• [Written exercise] Can you pull out the text of every record below, word for word, leaving the pictures out?
* begin Supplied information *
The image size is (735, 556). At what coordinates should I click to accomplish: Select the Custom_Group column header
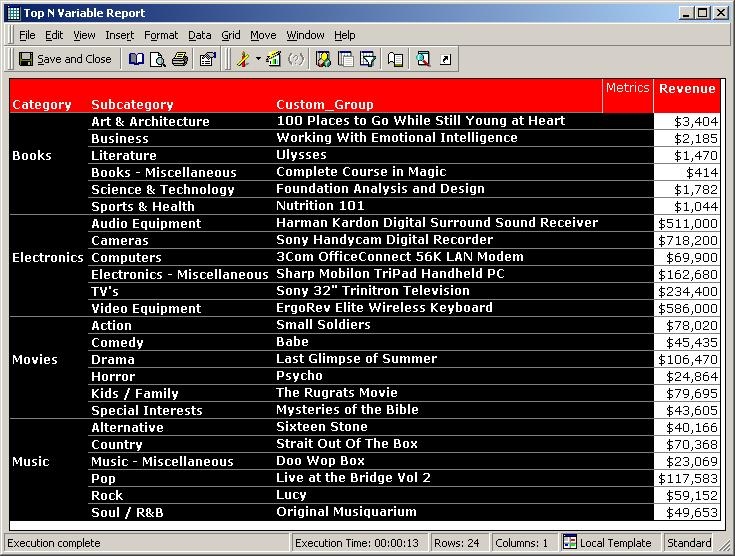(x=325, y=104)
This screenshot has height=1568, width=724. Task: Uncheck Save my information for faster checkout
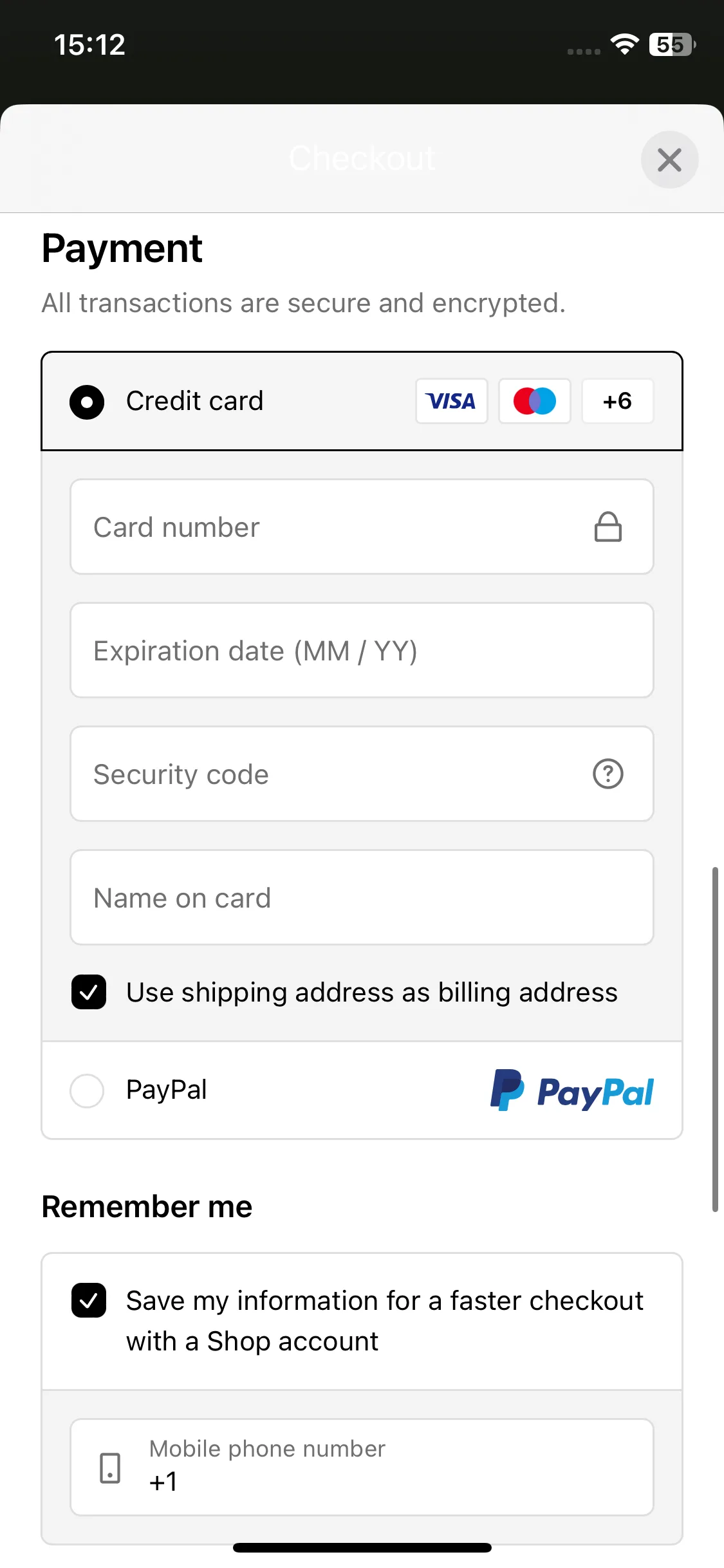pos(89,1300)
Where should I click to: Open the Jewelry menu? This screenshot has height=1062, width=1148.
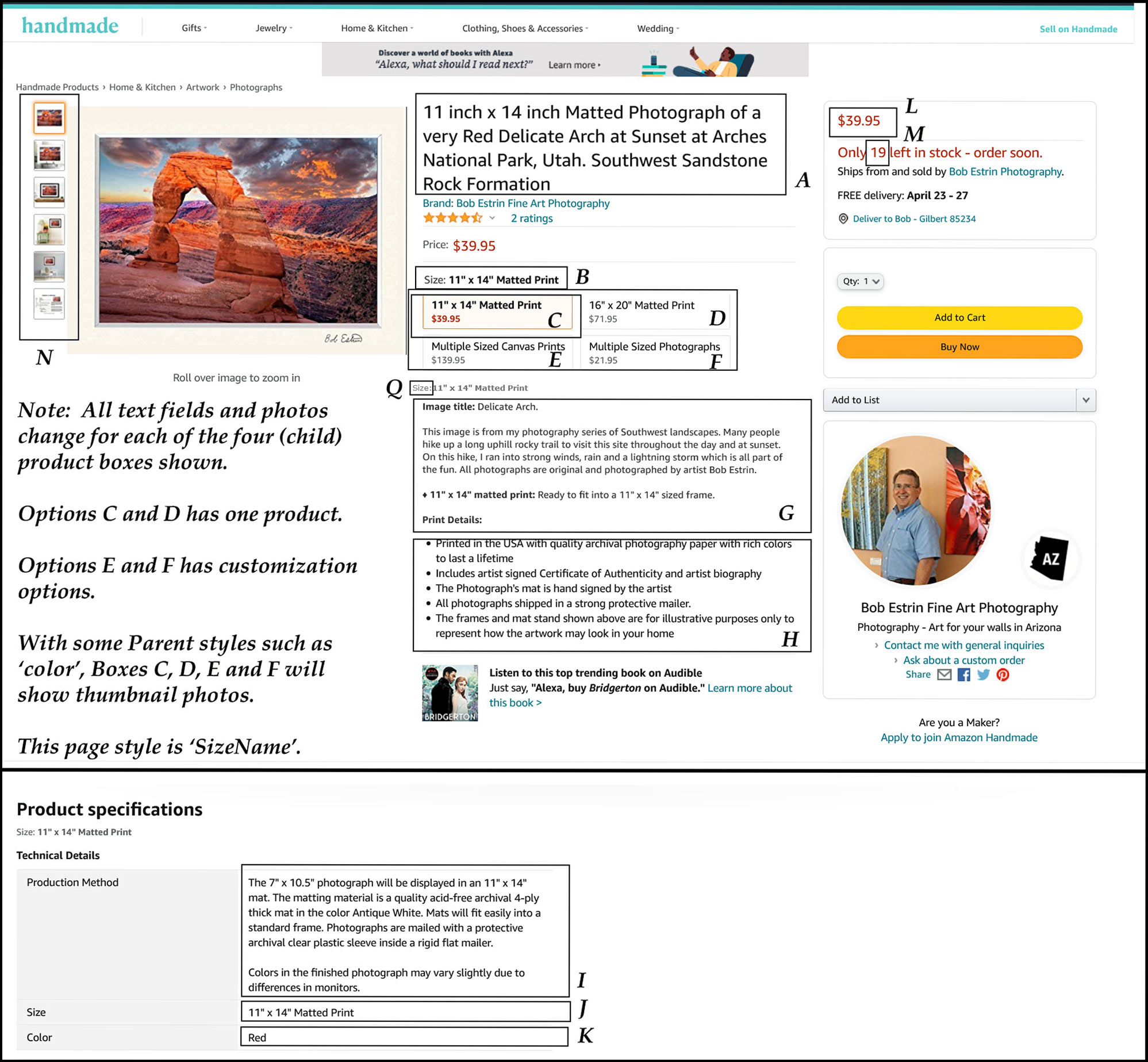tap(274, 28)
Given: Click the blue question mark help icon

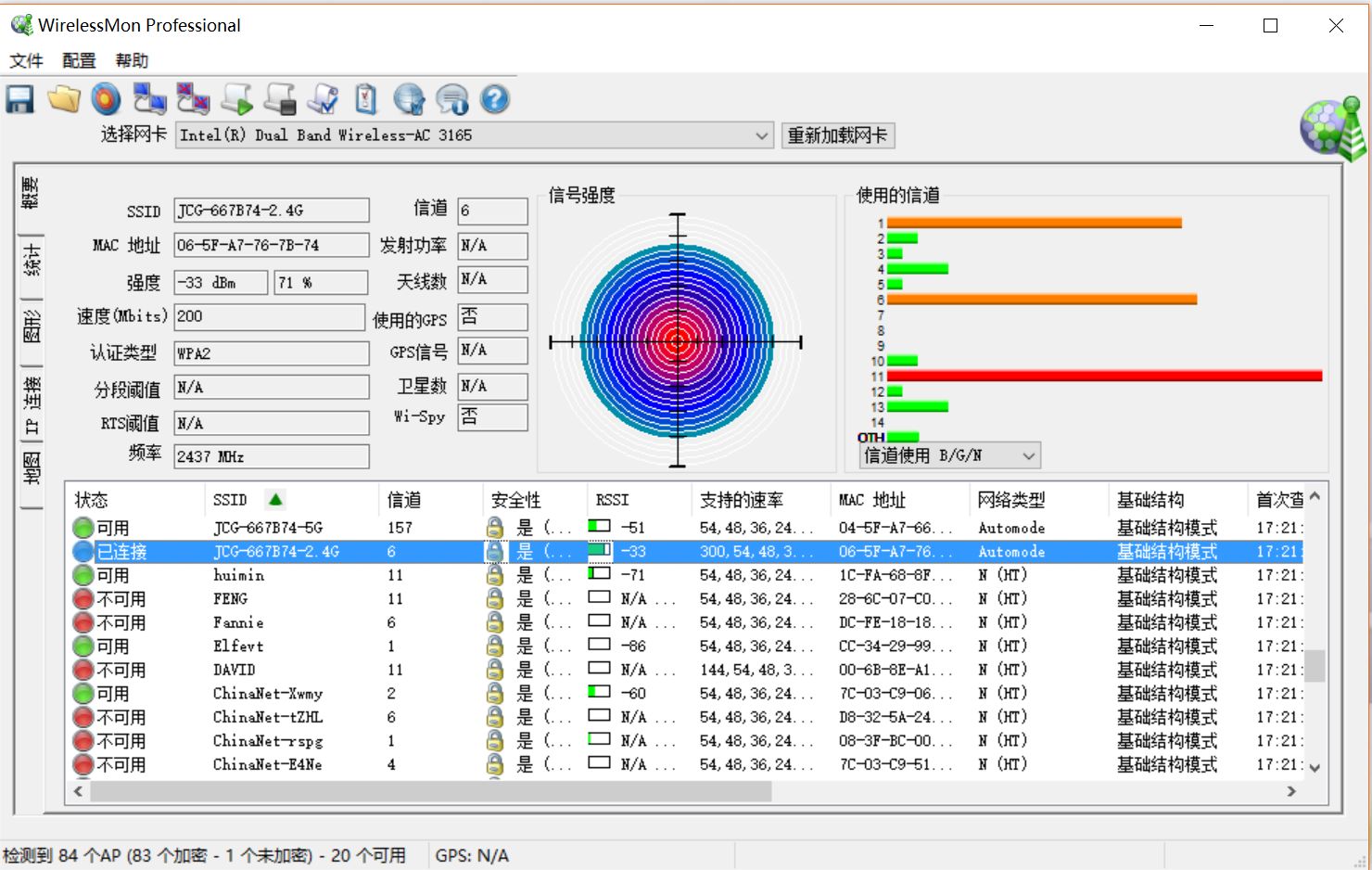Looking at the screenshot, I should (495, 99).
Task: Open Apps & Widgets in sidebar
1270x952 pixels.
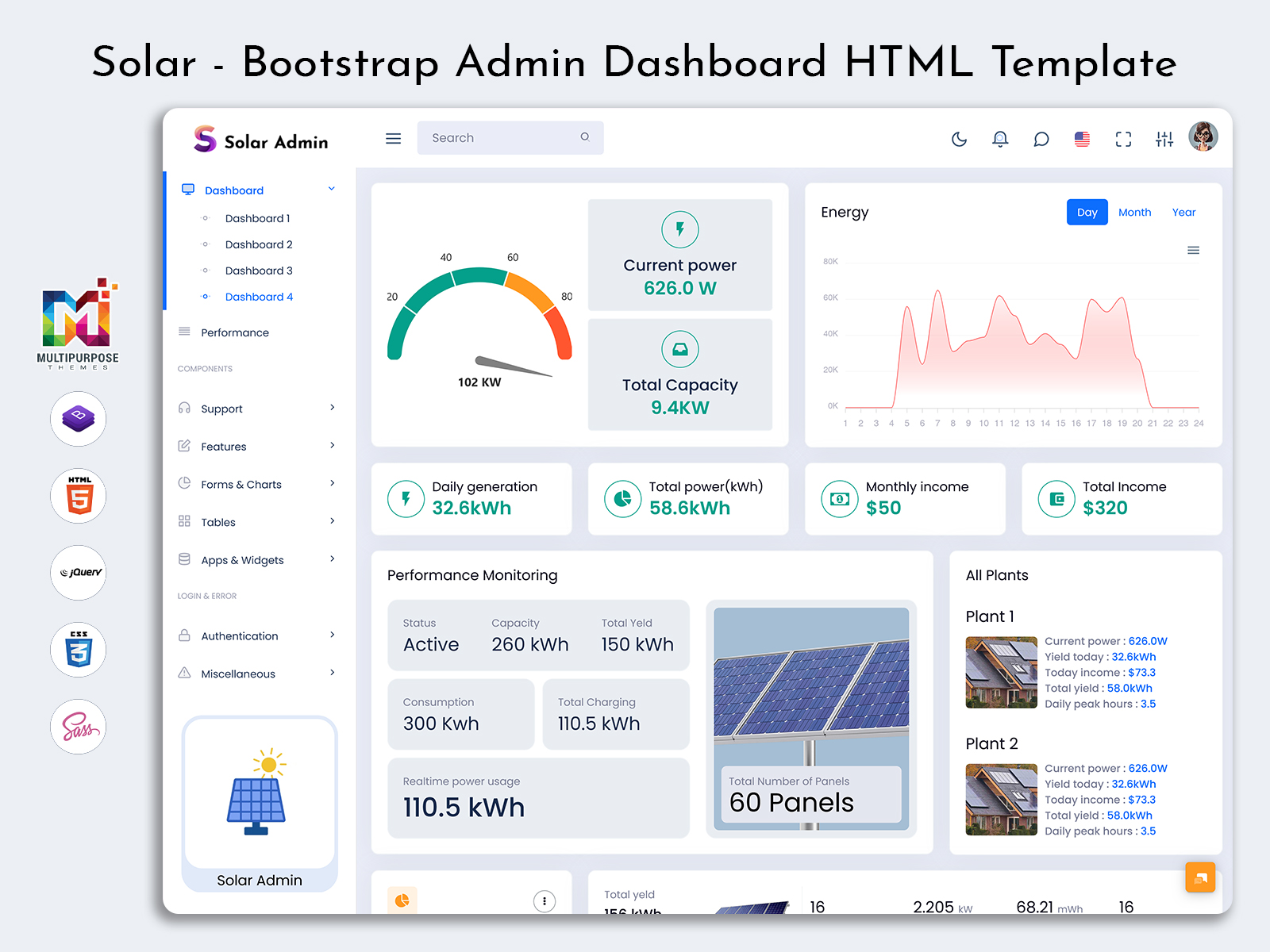Action: click(242, 559)
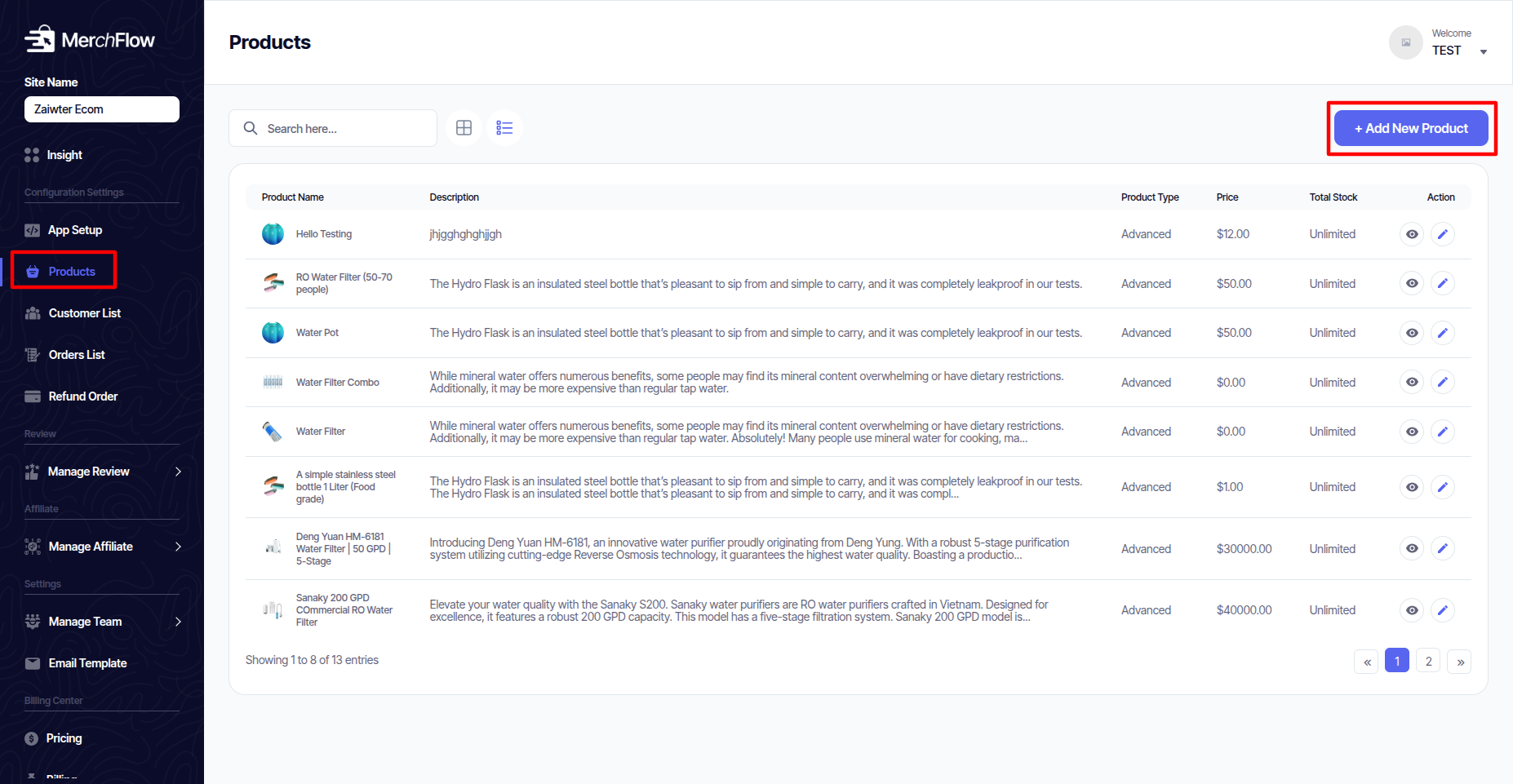View RO Water Filter product details
Viewport: 1513px width, 784px height.
click(x=1411, y=283)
* end Supplied information *
• [Answer]
The image size is (735, 556). At what coordinates should I click to accomplish: Select the Custom_Group column header
(x=325, y=104)
This screenshot has height=1568, width=724. Task: Uncheck Save my information for faster checkout
pos(89,1300)
Where should I click to: Open the Jewelry menu? This screenshot has height=1062, width=1148.
tap(274, 28)
Given: Click the blue question mark help icon

Looking at the screenshot, I should (495, 99).
Task: Open Apps & Widgets in sidebar
1270x952 pixels.
Action: click(242, 559)
View RO Water Filter product details
Viewport: 1513px width, 784px height.
click(x=1411, y=283)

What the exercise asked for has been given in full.